Recordar é um ato humano profundo. Fazemo-lo todos os dias, muitas vezes sem dar conta: num cheiro que nos leva a um verão antigo, numa canção que reacende um amor perdido, numa fotografia que devolve um instante que julgávamos esquecido. A memória, afinal, é o fio invisível que cose o tempo e nos dá a sensação de continuidade, o “eu” que fomos e o “eu” que somos, ligados por uma história que apenas nós conhecemos.
O psicólogo Miguel Coutinho tem escrito e falado com clareza sobre esta relação íntima entre memória e identidade.
Lembra-nos que recordar não é um luxo da mente, mas uma função vital. É através da memória autobiográfica que construímos quem somos, que damos coerência às nossas experiências, que compreendemos as nossas escolhas e reconhecemos os valores que nos guiam. Sem memória, seríamos apenas presença, sem narrativa, sem densidade, sem raízes.
Mas há um outro lado da memória, mais denso, mais incómodo. Aquilo que teima em não partir. As recordações que insistem em reaparecer, como se o cérebro, num zelo mal orientado, quisesse obrigar-nos a reviver o que já devia estar resolvido.

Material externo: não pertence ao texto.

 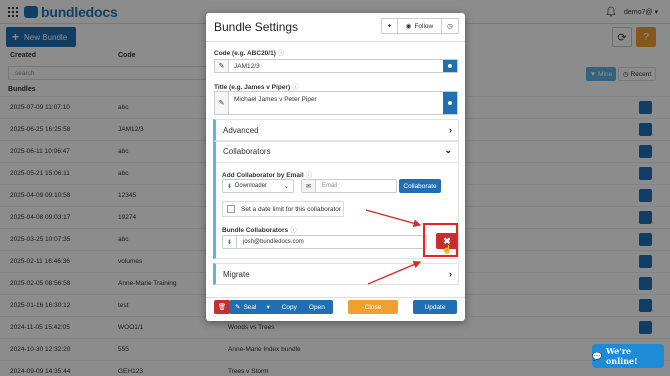 I want to click on bundle-collaborators-label: Bundle Collaborators ⓘ, so click(x=260, y=230).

Miguel Coutinho descreve bem essa armadilha da ruminação: quando a mente se fixa no passado, tentando entender, corrigir ou evitar, acaba por o manter vivo, e o sofrimento ganha residência.
É uma luta conhecida por todos. Quem nunca se viu preso num ciclo de pensamentos, revendo o que podia ter sido dito, feito, evitado? Há um cansaço profundo nessa repetição, uma espécie de eco emocional que, quanto mais o tentamos calar, mais se faz ouvir. A psicologia mostra-nos que esta dificuldade de “largar o passado” raramente é falta de força; é antes sinal de emoções não resolvidas, culpa, vergonha, perda, medo. O cérebro, na sua tentativa de proteger-nos, mantém a ferida aberta.
O mérito das palavras de Miguel Coutinho está em não transformar esta constatação num veredito, mas numa oportunidade. Recordar, diz ele, pode e deve ser também um ato de reconciliação. A memória não tem de ser inimiga; pode tornar-se uma aliada, se aprendermos a olhar para ela com outra lente, a da aceitação.
Aceitar não é resignar-se, é reconhecer. É perceber que o que vivemos, com toda a sua imperfeição, faz parte da tessitura que nos compõe. As memórias difíceis não desaparecem com o tempo, mas podem mudar de peso. Quando deixamos de lhes resistir, deixam de comandar. É aqui que entram as ferramentas psicológicas que Coutinho tão bem enumera: a reavaliação cognitiva, que ensina a reinterpretar o passado; o mindfulness, que convida a observar o presente sem se perder nele; o autoconhecimento, que transforma a dor em compreensão.
Esta abordagem é profundamente humana. Não há promessas de esquecimento rápido, nem ilusões de que o sofrimento se apaga com uma técnica. Há, sim, um convite à honestidade consigo próprio. A libertação começa no reconhecimento. Quando paramos de lutar contra o passado, abrimos espaço para o presente respirar.
Num tempo em que se glorifica o “seguir em frente” como se fosse um botão de comando, a visão de Miguel Coutinho é refrescante. Ele lembra-nos que não se trata de esquecer o que doeu, mas de dar ao passado o seu lugar justo. É isso que permite viver com mais leveza — não por falta de memória, mas por maturidade emocional.
“Largar o passado com saúde mental”, escreve ele, “não é esquecer, mas aprender a conviver com as lembranças de forma mais leve e saudável.” É uma frase simples, mas contém uma sabedoria inteira. O passado não é um peso inevitável; é um território que pode ser revisto, reinterpretado, e até agradecido. Cada lembrança difícil, vista com olhos de hoje, pode transformar-se num fragmento de aprendizagem, num gesto de reconciliação com a vida.
Há também, nas palavras de Coutinho, um elogio à coragem. Pedir ajuda, diz ele, não é fraqueza, é um ato de força. A saúde mental constrói-se, muitas vezes, em comunidade, com profissionais, com amigos, com quem nos devolve o espelho quando já não reconhecemos o reflexo.
É bom que existam vozes como a de Miguel Coutinho, que falam com rigor, mas também com humanidade. Numa era em que tanto se fala de bem-estar, mas tão pouco se compreende o verdadeiro trabalho interior que ele exige, a sua reflexão é um farol. Lembra-nos que crescer é, inevitavelmente, recordar, mas recordar de forma lúcida, generosa e integrada.
E talvez seja esse o grande ofício de ser humano: aprender a lembrar sem sofrer, e a viver sem esquecer.